I can’t think of a particular example of simulation which doesn’t count as functional replication (aka emulation). Can you? I would be really interested to hear of an example. Thanks!
I disagree with what you say about simulations. The reason that a simulation of a laser light doesn't produce a real laser isn't because there's some *process* that's missing. It's because a specific physical substance (light) is part of what a laser is. No simulation can replicate that aspect of something because they only replicate the abstract structure, not the specific substances of which something is made. Similarly, the reason a simulated earthquake doesn't knock down a building is because you need more than just a process with a certain structure to knock down a building - you need a large amount of physical force, which just isn't want a simulation does.
So the objection that a simulated brain wouldn't be conscious because a simulated laser doesn't produce a real one, or a simulated earthquake doesn't really knock down buildings, is a non-sequitur. Everyone agrees that a simulation of something doesn't share all the properties of the non-simulated version. In particular, it doesn't share properties related to the physical substance the thing is made of or the way it interacts with external objects. But by the same token, we all agree that simulations do share some similarities with the thing being simulated - that's the whole point of a simulation. So the question is whether consciousness is the type of property that would be shared by a simulation. Computationalists answer yes, and simply pointing to examples of properties that aren't shared by simulations can't refute them.
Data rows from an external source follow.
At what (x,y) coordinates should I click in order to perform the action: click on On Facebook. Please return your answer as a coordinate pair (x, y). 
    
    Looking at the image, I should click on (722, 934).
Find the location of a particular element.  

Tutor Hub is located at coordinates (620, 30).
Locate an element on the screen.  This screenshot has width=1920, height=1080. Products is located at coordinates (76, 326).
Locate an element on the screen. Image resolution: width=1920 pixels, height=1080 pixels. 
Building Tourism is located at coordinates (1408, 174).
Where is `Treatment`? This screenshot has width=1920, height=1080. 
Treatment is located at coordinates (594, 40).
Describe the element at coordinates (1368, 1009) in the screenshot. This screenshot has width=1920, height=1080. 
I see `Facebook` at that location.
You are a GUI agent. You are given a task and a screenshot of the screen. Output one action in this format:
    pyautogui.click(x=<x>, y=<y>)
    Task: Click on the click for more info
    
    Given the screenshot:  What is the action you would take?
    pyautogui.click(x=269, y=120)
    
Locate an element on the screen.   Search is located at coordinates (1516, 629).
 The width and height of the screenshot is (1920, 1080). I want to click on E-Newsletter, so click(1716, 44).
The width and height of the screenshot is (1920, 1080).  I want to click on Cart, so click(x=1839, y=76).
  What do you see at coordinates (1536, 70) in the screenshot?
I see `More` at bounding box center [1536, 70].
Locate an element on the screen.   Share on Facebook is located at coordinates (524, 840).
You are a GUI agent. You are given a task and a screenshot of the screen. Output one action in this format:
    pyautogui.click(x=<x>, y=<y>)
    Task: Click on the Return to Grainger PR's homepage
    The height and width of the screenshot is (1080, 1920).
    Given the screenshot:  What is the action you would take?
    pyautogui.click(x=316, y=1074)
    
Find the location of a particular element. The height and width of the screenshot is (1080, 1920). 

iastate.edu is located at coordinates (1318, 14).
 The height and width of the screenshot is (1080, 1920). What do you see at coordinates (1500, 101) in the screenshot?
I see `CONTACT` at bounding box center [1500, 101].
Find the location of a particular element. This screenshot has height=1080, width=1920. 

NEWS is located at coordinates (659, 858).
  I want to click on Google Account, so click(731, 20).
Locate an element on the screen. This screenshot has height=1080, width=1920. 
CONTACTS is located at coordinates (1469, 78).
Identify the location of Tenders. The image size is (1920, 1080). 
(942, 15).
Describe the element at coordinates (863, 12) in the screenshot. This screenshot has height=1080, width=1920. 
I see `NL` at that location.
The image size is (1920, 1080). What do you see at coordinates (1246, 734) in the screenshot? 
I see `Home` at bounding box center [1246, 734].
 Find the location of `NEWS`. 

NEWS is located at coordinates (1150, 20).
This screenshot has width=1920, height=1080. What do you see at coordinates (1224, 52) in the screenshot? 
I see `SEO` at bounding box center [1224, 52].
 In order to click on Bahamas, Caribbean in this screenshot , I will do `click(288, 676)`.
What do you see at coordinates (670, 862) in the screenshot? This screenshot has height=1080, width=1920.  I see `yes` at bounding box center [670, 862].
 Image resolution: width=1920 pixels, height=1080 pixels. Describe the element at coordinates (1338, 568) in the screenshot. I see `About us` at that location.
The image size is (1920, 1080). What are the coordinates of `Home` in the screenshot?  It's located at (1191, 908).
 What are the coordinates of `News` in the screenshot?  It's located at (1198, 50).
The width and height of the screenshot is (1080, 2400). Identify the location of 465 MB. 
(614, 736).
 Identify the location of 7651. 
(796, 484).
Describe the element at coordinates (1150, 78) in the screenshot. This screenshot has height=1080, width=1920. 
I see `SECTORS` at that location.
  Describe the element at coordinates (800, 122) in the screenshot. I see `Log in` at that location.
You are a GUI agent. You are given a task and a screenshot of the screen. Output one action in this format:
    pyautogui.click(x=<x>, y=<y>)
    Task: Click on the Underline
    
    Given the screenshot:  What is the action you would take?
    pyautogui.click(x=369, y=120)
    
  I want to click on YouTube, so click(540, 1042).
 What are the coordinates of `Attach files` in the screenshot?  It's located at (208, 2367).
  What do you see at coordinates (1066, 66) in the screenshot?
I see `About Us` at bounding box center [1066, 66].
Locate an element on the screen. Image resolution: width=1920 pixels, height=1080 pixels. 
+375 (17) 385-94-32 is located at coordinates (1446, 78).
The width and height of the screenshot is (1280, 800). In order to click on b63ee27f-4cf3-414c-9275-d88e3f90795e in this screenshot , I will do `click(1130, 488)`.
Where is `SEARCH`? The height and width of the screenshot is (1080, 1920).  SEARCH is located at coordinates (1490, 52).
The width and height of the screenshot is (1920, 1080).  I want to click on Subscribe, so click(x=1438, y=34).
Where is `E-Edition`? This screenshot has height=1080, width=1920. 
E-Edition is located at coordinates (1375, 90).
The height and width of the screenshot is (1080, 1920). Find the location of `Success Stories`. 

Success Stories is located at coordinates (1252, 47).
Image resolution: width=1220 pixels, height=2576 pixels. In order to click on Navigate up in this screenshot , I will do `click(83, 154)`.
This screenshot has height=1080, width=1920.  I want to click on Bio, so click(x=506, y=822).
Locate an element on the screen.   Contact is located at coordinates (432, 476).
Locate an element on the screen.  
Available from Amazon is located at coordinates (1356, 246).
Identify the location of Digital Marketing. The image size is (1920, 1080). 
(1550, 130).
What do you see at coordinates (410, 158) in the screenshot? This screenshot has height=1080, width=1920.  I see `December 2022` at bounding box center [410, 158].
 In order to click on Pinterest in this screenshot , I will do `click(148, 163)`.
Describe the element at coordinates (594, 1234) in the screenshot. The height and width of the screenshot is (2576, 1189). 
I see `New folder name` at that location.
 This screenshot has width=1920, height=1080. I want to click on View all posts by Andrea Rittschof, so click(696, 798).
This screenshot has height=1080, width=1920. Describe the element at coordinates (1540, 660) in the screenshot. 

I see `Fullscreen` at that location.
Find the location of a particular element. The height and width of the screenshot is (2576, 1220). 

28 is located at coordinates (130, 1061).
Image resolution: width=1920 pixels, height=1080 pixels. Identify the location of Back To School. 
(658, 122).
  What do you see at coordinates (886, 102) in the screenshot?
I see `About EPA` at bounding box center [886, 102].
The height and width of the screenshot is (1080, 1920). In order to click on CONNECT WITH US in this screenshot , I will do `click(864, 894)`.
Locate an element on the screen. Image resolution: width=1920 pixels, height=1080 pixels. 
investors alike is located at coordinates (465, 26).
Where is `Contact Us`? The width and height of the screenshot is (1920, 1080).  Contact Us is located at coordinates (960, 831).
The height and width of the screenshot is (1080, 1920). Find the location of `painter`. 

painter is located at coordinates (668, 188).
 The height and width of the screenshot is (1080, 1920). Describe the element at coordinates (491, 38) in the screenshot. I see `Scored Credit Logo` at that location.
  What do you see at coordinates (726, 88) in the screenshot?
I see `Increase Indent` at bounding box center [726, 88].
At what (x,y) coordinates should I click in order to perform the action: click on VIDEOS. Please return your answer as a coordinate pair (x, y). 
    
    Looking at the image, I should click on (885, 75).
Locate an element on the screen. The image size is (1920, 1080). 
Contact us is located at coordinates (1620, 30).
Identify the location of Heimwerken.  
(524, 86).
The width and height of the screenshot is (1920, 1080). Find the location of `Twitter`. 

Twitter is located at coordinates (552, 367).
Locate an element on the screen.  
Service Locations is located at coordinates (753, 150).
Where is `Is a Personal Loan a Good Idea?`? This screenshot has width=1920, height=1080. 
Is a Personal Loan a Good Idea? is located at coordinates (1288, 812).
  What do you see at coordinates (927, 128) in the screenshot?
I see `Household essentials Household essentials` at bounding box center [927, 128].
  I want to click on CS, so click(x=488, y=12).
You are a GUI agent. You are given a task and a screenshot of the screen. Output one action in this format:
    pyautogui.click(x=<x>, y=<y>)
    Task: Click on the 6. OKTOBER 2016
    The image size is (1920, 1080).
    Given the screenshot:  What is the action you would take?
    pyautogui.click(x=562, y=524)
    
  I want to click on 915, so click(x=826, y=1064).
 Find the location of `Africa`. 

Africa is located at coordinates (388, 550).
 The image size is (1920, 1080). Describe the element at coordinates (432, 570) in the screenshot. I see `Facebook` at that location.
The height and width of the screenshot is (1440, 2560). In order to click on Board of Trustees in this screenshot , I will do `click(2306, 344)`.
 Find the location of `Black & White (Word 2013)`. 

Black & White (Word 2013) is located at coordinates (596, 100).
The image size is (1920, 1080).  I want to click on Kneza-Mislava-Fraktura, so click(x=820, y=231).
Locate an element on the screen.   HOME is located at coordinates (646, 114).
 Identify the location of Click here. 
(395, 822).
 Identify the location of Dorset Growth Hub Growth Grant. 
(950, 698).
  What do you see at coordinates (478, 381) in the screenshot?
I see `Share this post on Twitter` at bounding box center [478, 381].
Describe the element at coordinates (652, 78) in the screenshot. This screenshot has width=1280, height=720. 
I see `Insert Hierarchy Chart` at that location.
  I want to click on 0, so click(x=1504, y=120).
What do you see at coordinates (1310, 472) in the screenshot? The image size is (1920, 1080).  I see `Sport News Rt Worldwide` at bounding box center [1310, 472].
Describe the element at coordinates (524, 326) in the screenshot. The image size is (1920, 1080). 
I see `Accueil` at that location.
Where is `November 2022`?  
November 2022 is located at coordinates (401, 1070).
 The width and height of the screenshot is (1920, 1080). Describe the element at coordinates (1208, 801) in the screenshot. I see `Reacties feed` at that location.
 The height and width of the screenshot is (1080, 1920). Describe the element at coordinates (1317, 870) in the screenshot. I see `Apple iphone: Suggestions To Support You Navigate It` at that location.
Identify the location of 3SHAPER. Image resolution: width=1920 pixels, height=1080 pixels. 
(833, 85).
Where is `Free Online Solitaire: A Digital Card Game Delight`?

So is consciousness the type of thing that would be shared by a simulation? We both agree that consciousness isn't about the specific physical substances that make up the brain - as you said, that view is very hard to defend. It also seems that we both agree that consciousness isn't just about how you interact with external objects. So neither class of dissimilarity between simulation and reality that your examples fall into actually apply to consciousness. Could there be some other class of dissimilarity that includes consciousness? I don't think so, because I think consciousness of one of the things that definitely is the same between a simulation and reality. After all, what simulations do have in common with the things they simulate are structural characteristics. The parts of a simulation interact in the same way as the parts of the real thing (if they didn't, the simulation is inaccurate). But I think that consciousness is in the interaction between neurons. I can't imagine any plausible physicalist account on which this isn't true, and I don't buy non-physicalist accounts in part because it seems so obvious to me that consciousness must be in these interactions. But if these interactions are what consciousness is, as they appear to be, then a simulation is conscious too, since the simulated neurons interact in the exact same way. The same neural processes occur in the simulation as do in a flesh-and-blood brain. Hence, a brain simulation is conscious.